Clodius aggregate with custom assembly: TypeError: Can't broadcast
liz-is opened this issue · 3 comments
Hi there,
I'm working with Drosophila data, aligned to dm6 from Flybase, which is in an Ensembl-like format (i.e., no 'chr' prefix'). Because negspy only has UCSC-like assemblies included, using --assembly dm6
I get errors like KeyError: 'X'
.
So, I'm using --chromsizes-filename
to specify a file that contains chrom sizes for my genome version and for only the main chromosomes, since my bedgraph has already been filtered to have only the main chromosomes. Here's the command I'm running and the output:
clodius aggregate bedgraph test_Rep1_10kb_corrected_pc.eigenvector.bed \
--output-file test_Rep1_10kb_corrected_pc.eigenvector.hitile \
--chromosome-col 1 --from-pos-col 2 --to-pos-col 3 --value-col 5 \
--chromsizes-filename dm6_chrom_sizes_sanitized.txt --nan-value nan --no-header
output file: test_Rep1_10kb_corrected_pc.eigenvector.hitile
assembly_size: 137547960
assembly: hg19
assembly size (max-length) 137547960
max-width 268435456
max_zoom: 18
chunk-size: 16777216
chrom-order [b'2L' b'2R' b'3L' b'3R' b'4' b'X' b'Y']

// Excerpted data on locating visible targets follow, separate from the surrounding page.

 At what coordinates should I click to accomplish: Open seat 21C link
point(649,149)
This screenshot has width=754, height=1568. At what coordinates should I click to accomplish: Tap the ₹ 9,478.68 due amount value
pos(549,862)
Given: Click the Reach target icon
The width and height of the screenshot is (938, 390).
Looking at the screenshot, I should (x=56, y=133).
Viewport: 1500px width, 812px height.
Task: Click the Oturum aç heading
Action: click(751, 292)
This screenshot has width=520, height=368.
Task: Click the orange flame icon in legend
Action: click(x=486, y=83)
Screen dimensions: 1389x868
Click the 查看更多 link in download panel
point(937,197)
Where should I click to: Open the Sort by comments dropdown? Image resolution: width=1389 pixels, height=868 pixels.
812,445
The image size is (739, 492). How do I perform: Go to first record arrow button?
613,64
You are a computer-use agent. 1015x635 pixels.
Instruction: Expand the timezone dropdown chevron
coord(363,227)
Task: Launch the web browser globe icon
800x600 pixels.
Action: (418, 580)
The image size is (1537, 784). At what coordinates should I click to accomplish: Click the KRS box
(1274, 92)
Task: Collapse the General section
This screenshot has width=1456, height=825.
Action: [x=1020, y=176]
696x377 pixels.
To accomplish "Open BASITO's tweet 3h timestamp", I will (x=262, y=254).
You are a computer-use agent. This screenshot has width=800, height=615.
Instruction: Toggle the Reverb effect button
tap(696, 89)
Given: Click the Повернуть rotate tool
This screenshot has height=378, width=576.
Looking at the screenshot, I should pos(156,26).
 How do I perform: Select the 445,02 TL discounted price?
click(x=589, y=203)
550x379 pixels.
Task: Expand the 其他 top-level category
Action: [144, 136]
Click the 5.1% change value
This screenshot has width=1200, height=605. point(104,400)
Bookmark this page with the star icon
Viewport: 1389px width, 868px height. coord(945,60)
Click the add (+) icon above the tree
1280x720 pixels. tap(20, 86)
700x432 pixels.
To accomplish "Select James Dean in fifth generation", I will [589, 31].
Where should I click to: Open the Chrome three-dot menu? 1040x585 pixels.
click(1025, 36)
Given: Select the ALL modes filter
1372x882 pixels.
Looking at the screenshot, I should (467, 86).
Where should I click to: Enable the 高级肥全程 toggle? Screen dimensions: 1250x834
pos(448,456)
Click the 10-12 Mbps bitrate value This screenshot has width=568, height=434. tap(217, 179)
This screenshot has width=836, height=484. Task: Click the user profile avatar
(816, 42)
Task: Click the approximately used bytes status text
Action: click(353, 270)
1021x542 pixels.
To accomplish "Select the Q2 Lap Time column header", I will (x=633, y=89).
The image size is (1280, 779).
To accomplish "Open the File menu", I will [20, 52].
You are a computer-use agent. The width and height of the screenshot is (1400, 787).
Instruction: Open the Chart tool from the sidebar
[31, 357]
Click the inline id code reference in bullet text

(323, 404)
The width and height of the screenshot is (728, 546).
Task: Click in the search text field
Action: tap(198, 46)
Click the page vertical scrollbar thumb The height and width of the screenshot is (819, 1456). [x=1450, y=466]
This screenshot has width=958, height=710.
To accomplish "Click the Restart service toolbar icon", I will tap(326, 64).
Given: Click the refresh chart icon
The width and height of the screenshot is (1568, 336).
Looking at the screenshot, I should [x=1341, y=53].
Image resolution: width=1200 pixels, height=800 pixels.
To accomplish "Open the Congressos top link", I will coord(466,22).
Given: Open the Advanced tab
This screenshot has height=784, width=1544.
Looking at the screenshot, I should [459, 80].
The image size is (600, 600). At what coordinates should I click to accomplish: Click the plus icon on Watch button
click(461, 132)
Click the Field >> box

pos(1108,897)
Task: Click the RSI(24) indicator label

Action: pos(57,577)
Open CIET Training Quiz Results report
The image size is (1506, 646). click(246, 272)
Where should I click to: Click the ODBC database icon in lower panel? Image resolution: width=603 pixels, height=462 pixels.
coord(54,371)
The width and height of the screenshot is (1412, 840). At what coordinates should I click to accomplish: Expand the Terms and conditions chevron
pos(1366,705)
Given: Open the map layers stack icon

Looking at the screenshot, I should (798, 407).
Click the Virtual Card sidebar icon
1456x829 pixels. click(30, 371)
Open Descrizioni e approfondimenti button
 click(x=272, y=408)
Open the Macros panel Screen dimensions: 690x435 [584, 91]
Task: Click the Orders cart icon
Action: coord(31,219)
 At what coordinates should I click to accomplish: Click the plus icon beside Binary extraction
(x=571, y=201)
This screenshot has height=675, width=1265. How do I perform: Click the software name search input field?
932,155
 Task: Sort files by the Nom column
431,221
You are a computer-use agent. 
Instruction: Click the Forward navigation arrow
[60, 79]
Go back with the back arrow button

len(values): 110458336 16777216
line: X 1 120000 A 0.0 .
position: 1 progress: 0.00 elapsed: 8.87 remaining: 1220465716.46
len(data_buffers[curr_zoom]) 16777216
positions[curr_zoom]: 0
len(values): 93681120 16777216
line: X 1 120000 A 0.0 .
[some output removed]
Traceback (most recent call last):
File "/home/research/vaquerizas/liz/test/env/bin/clodius", line 11, in <module>
load_entry_point('clodius==0.10.8', 'console_scripts', 'clodius')()
File "/home/research/vaquerizas/liz/test/env/lib/python3.7/site-packages/click/core.py", line 764, in __call__
return self.main(*args, **kwargs)
File "/home/research/vaquerizas/liz/test/env/lib/python3.7/site-packages/click/core.py", line 717, in main
rv = self.invoke(ctx)
File "/home/research/vaquerizas/liz/test/env/lib/python3.7/site-packages/click/core.py", line 1137, in invoke
return _process_result(sub_ctx.command.invoke(sub_ctx))
File "/home/research/vaquerizas/liz/test/env/lib/python3.7/site-packages/click/core.py", line 1137, in invoke
return _process_result(sub_ctx.command.invoke(sub_ctx))
File "/home/research/vaquerizas/liz/test/env/lib/python3.7/site-packages/click/core.py", line 956, in invoke
return ctx.invoke(self.callback, **ctx.params)
File "/home/research/vaquerizas/liz/test/env/lib/python3.7/site-packages/click/core.py", line 555, in invoke
return callback(*args, **kwargs)
File "/home/research/vaquerizas/liz/test/env/lib/python3.7/site-packages/clodius/cli/aggregate.py", line 1322, in bedgraph
chromsizes_filename, zoom_step)
File "/home/research/vaquerizas/liz/test/env/lib/python3.7/site-packages/clodius/cli/aggregate.py", line 938, in _bedgraph
values[:chunk_size], nan_values[:chunk_size]
File "/home/research/vaquerizas/liz/test/env/lib/python3.7/site-packages/clodius/cli/aggregate.py", line 842, in add_values_to_data_buffers
dsets[curr_zoom][curr_pos:curr_pos+chunk_size] = curr_chunk
File "h5py/_objects.pyx", line 54, in h5py._objects.with_phil.wrapper
File "h5py/_objects.pyx", line 55, in h5py._objects.with_phil.wrapper
File "/home/research/vaquerizas/liz/test/env/lib/python3.7/site-packages/h5py/_hl/dataset.py", line 707, in __setitem__
for fspace in selection.broadcast(mshape):
File "/home/research/vaquerizas/liz/test/env/lib/python3.7/site-packages/h5py/_hl/selections.py", line 299, in broadcast
raise TypeError("Can't broadcast %s -> %s" % (target_shape, self.mshape))
TypeError: Can't broadcast (16777216,) -> (3330232,)
Any suggestions would be appreciated! I was wondering if this is also related to #87 ?
Hey, it sounds like you're doing everything right. Would you mind trying to convert to a bigWig and ingesting that instead?
https://docs.higlass.io/data_preparation.html#creating-bigwig-files
We need to either deprecate the clodius aggregate bedgraph
functionality or change it to just output bigWig files.
Oh, I didn't realise it was possible to ingest bigwig files directly! Is that new, or did I just completely miss it? I'll give that a try then. It's also nice not to have to create the extra file :)
Ingest bigwig files directly works well as long as I provide an appropriate chrom.sizes file as well, so I'll close this.